• _Directions for this task_
Retype the stretch of the news article on Fort Hare University's move to online learning from "The minister was" through "and disadvantaged areas." without changing a word.

• _Extracted text_

● ● ● ● ●

Fort Hare University to issue laptops, data as it moves to online learning
Higher Education Minister Blade Nzimande has not yet given any direction on the future of the academic year.
The main campus of the university of Fort Hare is situated in the fertile valley, some 120 kilometres due west of East London. Image: www.ufh.ac.za
The University of Fort Hare will make 12,000 laptops, along with modems and data, available to students for online learning while they are under lockdown as part of efforts to delay the spread of the novel coronavirus.
The institution said it would use a loan-to-buy scheme and add the cost of the devices to student fee accounts.
Other universities, including Wits University, the University of Johannesburg and the University of Cape Town have already started distributing devices and data to students.
Higher Education Minister Blade Nzimande has not yet given any direction on the future of the academic year.
The minister was expected to outline the sector’s plans during a media briefing on Thursday.
Some students have expressed that online learning was not possible for everyone, especially those in rural and disadvantaged areas.
But Fort Hare said the decision to go digital and distribute the devices was necessitated by the daily rise in cases, particularly in the Eastern Cape, where its campuses were based. One is in Alice and another is in East London.
“Management, therefore, foresees continued and sustained disruption to normal university functions and traditional methods of learning which involve contact sessions between students and teaching staff.

● ● ● ● ●

• _Data for analysis_
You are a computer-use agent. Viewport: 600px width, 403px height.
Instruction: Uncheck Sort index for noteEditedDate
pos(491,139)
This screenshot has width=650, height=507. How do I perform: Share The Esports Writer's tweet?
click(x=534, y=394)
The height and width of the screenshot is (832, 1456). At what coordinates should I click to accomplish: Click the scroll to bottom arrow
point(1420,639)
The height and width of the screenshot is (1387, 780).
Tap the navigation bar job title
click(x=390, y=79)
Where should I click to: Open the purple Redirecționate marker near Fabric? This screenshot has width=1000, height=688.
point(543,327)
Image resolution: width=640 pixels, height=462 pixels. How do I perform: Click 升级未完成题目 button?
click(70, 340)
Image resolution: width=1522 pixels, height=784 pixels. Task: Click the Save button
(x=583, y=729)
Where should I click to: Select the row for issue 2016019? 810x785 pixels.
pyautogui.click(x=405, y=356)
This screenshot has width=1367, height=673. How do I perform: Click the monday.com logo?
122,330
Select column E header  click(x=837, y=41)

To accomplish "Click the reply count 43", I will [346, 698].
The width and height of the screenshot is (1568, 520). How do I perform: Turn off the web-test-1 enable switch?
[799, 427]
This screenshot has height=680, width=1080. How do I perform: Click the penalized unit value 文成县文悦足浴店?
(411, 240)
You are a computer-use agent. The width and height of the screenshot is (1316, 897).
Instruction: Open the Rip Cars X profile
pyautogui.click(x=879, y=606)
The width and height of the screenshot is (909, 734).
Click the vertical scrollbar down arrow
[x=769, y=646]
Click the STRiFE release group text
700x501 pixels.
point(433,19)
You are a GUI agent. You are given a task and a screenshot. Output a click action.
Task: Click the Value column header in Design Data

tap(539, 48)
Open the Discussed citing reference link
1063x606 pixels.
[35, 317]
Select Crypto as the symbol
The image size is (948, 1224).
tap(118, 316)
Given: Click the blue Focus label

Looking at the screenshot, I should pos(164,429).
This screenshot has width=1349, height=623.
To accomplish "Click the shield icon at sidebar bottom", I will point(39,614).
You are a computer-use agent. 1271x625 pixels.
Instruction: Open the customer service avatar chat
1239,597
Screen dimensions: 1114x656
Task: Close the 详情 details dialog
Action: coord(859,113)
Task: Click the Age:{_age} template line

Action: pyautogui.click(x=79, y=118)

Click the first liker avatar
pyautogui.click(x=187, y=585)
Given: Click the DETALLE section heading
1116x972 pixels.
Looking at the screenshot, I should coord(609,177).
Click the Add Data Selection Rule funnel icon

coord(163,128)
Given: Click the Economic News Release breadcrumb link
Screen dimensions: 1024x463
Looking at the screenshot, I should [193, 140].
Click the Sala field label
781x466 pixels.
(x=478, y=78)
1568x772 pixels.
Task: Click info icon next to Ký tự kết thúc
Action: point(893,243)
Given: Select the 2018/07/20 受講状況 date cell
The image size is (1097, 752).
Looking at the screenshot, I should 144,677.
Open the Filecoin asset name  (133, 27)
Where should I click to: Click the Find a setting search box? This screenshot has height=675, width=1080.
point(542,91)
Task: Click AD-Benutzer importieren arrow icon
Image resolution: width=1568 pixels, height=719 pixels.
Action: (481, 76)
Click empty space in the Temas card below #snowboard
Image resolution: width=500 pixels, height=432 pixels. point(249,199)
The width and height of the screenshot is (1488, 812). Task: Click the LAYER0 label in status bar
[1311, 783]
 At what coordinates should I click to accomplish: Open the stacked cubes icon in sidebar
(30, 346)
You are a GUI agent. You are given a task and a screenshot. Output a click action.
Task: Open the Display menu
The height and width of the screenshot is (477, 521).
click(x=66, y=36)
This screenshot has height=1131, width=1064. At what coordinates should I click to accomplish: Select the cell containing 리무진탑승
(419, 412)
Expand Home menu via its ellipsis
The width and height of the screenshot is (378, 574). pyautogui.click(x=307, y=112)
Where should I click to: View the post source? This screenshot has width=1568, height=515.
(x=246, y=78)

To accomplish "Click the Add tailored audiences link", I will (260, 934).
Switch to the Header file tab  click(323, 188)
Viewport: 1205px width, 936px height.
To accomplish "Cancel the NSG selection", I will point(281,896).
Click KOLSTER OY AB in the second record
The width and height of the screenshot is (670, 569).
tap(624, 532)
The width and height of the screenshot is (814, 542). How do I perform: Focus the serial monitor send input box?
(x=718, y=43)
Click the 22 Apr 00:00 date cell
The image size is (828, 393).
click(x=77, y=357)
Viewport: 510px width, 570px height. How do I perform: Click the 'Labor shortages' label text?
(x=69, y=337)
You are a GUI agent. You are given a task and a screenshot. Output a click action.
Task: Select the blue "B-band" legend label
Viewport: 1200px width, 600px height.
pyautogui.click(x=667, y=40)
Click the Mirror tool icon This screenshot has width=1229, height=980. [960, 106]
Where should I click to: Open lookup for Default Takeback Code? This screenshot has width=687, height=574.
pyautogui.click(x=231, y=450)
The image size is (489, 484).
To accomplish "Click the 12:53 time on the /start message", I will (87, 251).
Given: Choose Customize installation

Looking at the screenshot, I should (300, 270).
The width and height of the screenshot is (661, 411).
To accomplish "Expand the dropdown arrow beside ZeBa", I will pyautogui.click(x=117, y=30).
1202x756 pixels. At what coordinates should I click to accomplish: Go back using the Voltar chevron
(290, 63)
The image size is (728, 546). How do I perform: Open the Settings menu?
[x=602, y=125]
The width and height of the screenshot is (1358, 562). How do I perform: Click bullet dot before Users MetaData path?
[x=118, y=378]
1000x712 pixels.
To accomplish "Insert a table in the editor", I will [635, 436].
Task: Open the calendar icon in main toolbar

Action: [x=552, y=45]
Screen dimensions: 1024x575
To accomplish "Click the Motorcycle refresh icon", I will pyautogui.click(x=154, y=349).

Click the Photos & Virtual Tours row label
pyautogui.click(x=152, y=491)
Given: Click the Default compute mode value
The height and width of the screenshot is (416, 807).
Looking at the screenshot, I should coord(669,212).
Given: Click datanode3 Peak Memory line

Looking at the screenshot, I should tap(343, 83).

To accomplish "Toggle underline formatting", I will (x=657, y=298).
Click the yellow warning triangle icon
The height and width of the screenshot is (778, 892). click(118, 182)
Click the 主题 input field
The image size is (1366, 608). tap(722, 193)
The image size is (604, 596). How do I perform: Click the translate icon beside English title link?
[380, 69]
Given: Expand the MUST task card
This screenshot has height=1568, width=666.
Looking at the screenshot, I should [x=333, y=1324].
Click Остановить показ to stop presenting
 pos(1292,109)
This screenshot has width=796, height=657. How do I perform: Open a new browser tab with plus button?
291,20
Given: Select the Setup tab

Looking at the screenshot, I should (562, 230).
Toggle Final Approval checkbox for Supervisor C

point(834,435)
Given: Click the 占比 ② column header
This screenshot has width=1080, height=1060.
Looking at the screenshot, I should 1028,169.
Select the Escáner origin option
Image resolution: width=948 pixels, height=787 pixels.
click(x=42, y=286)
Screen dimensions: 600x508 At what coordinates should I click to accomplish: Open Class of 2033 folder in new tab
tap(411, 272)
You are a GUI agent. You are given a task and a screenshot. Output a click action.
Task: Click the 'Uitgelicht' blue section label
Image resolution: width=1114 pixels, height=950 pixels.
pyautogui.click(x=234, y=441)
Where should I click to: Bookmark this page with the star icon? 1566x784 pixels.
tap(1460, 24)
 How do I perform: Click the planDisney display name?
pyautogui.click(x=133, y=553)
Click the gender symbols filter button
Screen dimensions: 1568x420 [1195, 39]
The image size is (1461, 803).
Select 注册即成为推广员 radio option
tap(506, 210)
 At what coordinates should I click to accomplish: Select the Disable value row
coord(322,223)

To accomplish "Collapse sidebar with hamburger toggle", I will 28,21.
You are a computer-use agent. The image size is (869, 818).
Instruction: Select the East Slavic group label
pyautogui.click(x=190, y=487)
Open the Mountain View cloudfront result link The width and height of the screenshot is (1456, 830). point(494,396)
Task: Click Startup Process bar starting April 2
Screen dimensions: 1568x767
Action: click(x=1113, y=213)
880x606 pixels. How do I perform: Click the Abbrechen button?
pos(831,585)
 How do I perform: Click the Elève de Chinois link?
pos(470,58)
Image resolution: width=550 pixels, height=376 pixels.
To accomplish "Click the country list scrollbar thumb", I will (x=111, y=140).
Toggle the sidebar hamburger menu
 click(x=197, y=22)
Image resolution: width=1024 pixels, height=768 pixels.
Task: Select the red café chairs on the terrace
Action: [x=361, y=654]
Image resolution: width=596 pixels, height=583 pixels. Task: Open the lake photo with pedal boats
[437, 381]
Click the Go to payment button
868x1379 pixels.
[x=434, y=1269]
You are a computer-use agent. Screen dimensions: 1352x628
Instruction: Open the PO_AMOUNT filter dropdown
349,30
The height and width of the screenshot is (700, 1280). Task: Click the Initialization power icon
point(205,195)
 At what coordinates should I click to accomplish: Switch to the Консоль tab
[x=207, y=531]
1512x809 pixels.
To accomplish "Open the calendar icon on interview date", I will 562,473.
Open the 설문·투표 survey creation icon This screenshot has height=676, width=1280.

● ● ● ● ●

• _Answer area_
The minister was expected to outline the sector’s plans during a media briefing on Thursday.
Some students have expressed that online learning was not possible for everyone, especially those in rural and disadvantaged areas.